Last modified: 2014-09-24 01:19:02 UTC
The behavior of line breaks when it comes to magic links, like RFC or PMID, is different from the usual behavior of line breaks in wiki syntax. If there are more than two linebreaks between the lines, they will be put on different lines. However, if they are magic links, then they will still stay magic links, even with line breaks in between. That's quite unlikely the intention, and I would probably suggest to only allow regular spaces as separators of the "RFC"/"PMID" strings and the numbers. See http://test.wikipedia.org/wiki/Magic_links for some examples I've given.
Created attachment 8546 [details] Accept only spaces separating magic links to RFC/PMID/ISBN You are right. The magic links reges use \s which is equivalent to [\t\n\f\r ]. Just using spaces would have been enough. The other characters were added in r15976, and I don't think they were intended to be supported.
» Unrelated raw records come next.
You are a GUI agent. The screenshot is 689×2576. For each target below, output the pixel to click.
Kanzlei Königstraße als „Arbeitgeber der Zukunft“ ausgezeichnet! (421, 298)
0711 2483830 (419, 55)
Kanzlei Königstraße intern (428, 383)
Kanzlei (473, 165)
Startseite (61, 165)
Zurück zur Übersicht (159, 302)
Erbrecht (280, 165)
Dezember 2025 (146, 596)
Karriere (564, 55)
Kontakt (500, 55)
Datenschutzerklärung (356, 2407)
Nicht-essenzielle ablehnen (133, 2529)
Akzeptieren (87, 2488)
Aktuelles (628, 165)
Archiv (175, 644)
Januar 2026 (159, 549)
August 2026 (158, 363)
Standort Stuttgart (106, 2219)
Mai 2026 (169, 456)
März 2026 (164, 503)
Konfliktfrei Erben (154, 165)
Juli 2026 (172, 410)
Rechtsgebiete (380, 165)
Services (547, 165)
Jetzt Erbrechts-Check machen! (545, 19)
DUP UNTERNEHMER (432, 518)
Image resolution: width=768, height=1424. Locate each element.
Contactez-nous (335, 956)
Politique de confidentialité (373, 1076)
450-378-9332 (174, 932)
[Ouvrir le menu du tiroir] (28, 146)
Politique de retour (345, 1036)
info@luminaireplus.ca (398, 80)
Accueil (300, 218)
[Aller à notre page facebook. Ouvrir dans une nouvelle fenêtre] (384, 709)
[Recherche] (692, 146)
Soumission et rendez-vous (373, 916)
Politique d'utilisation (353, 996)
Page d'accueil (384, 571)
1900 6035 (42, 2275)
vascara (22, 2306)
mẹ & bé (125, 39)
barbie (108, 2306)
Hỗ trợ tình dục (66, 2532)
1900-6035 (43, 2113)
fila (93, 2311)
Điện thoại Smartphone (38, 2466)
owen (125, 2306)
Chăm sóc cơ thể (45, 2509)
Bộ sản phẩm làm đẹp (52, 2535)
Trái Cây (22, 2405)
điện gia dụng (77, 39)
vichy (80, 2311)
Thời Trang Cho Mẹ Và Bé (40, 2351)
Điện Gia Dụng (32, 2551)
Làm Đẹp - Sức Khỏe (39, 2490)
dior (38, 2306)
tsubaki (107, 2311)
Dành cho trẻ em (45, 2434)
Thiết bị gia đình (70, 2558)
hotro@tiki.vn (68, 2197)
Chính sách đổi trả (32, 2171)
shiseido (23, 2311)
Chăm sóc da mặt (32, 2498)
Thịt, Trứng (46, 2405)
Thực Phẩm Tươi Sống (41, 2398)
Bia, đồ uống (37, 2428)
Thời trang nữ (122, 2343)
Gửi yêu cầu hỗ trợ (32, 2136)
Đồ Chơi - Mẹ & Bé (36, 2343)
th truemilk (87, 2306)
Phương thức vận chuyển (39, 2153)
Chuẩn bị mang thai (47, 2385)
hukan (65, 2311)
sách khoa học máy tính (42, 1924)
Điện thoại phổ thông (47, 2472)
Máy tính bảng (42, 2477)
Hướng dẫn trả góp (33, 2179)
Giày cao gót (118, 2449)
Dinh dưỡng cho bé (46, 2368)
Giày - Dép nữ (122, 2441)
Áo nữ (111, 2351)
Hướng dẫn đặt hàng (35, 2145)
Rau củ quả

The above patch limits magic links to the space character. I would like checking its actual usage before applying, since they had been accepted the last 5 years.
Looks good to me.
Created attachment 8595 [details] Failing pages from enwiki-20110405 I have tested the 11120931 revisions of enwiki-20110405-pages-articles against the regex '!(?: # Start cases (?:RFC|PMID)[\t\n\f\r]+([0-9]+) | # m[4]: RFC or PMID, capture number ISBN[\t\n\f\r]+(\b # m[5]: ISBN, capture number (?: 97[89] [\ \-]? )? # optional 13-digit ISBN prefix (?: [0-9] [\ \-]? ){9} # 9 digits with opt. delimiters [0-9Xx] # check digit \b) )!x' 748 pages would lose a magic linking. If only 3645484 pages are articles, 748/3645484 = 0.2 per 1000. I'd like to take a look into these articles, though.
Looks to me like the magic links on the test.wikipedia.org page are all now behaving correctly, and only those with spaces and not newlines are linked. Closing this fixed.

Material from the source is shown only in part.